Tom Sevenstrings wouldn't say he an expert at talecrafting. Far from it, really. He'd seen people who could command attention with nothing but their voice, draw people into a world formed from nothing but their imagination, turn a story told over a campfire into an experience which would engross listeners from beggars to lords. Tom? He was a good bard and a natural with his lyre, but that's a different skill set. Still, he'd been singing ballads for years, and through practice and intuition he'd picked up on the essentials of storytelling, the methods to get people to sit and listen for a while.
First of all, keep it simple. Complex plots and morally grey characters are all well and good, but in practice, if you want to spread a story you need to keep it essentially distilled, something people will like and remember.
Second, swear it's true. Whether you were claiming it was a completely legitimate legend or an adventure that had just occurred, say it with a straight face and utmost sincerity, no matter how outlandish the bullshit you're weaving.
Third, make it catchy. Whether it be the tune, the title, or the character's names. Take Ser Benjicot Brown, for example. A name like that rolls off the tongue, it's something which slides naturally into the slot of a leader and a hero. The villains need to have names like Ser Humphrey Dillinger, the epitome of everything wrong with modern chivalry! The more overtly sinister or generally unpleasant sounding, the better.
Above all, focus on the characters. The plot will be warped a dozen time over, the rhythm botched, the details forgotten, a thousand embellishments and additions haphazardly stuck in their place. But so long as you nail down the characters, they'll ring true. When Tom had resolved himself to his new situation and awoken with a purpose in mind and parchment in hand, the first thing he'd looked for was the characters he'd be working with.

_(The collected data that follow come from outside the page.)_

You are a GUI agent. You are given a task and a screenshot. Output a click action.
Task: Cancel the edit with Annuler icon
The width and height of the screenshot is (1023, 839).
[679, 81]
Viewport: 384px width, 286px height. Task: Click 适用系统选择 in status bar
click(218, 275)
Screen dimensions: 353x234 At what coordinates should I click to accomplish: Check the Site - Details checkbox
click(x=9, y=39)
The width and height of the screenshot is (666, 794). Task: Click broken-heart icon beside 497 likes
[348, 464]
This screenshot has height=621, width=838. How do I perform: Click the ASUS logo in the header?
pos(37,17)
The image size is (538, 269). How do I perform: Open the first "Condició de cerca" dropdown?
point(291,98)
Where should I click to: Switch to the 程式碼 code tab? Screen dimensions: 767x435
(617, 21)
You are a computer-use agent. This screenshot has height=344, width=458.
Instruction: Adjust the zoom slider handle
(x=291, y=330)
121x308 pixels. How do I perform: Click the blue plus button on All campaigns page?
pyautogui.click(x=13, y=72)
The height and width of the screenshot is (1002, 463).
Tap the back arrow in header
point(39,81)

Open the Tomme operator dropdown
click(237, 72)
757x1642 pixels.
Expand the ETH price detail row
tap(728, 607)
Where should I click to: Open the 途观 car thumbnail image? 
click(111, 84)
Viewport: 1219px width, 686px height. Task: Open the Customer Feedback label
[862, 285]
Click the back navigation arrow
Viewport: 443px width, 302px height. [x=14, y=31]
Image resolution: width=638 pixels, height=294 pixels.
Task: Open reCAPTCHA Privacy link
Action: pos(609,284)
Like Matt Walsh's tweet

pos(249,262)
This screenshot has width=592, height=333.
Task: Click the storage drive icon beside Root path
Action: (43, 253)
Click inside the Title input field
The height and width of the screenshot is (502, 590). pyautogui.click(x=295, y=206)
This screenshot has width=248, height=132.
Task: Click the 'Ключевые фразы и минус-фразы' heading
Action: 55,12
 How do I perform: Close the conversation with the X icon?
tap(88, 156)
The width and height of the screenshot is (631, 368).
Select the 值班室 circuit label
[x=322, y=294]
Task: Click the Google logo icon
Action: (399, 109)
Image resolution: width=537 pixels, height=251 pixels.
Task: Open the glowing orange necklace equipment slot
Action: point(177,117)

And whoo boy, the band had characters. It
absolutely had characters.
From the beginning, the obvious star of the show was Ser Benjicot. It wasn't even a real decision, Tom had just immediately thought of him as the main character. He's the guy in charge, the one who set the whole shindig in motion, humble to a fault and a terrifyingly lethal combatant. A man, as Tom had noted when he first met him, who put his ideals and cause before his life. People like that didn't grow off trees.
Then you had Derrick Rivers, Myles Mooton's only surviving progeny. Benjicot had taken the boy on as his squire for no reason Tom could figure out … well, that wasn't strictly true. If you bent your neck and twisted, you could sorta see his thought process. The two of them had the same 'the world will break before I do!' determination, if expressing it in different ways. Where Bejicot was unerringly calm, unrelenting, and completely dedicated to his mission, Derrick was all barely leashed energy, stalking and snarling and fighting and always doing something. But both of them were the kind of person who would pound their heads against a wall until it or they gave. It was just that one of them would be spitting profanity without pause the entire time and the other would never utter a sound.
In all other cases, he was a caricature of what you'd think when you say the word 'bastard'. Foul-mouthed, unpleasant, belligerent and volatile. He'd get into regular slugging matches with the other boys that were with the band, and the only person it seemed he did get along with was Ser Benjicot, for whom he approached his duties with startling intensity. Well, that and, surprisingly enough, his half-brothers. Derrick described his uncle as a "spineless fuck", and with what little Tom knew about Lord William Mooton that might not be baseless, but apparently his half-brothers were "alright enough". Tom decided to count this as a redeeming feature, seeing they were four out of the all of five people the bastard would refer to without a string of profanity attached.
Speaking of misanthropy, there was Vernon, the woodsman.
… he, uh, was good at woodsman things. Like hitting stuff with an ax, shooting things with his bow, and having an implausibly detailed knowledge of the forest. Getting words from him was like squeezing water from a stone, and nobody had any idea why he was with them. Everyone Tom had asked just said he was with the band when they had joined, and all Ben said about him was that Vernon was a "loyal subject of the king and a good man" which was spectacularly unhelpful seeing as that's what he said about everyone who signed up with his little crusade.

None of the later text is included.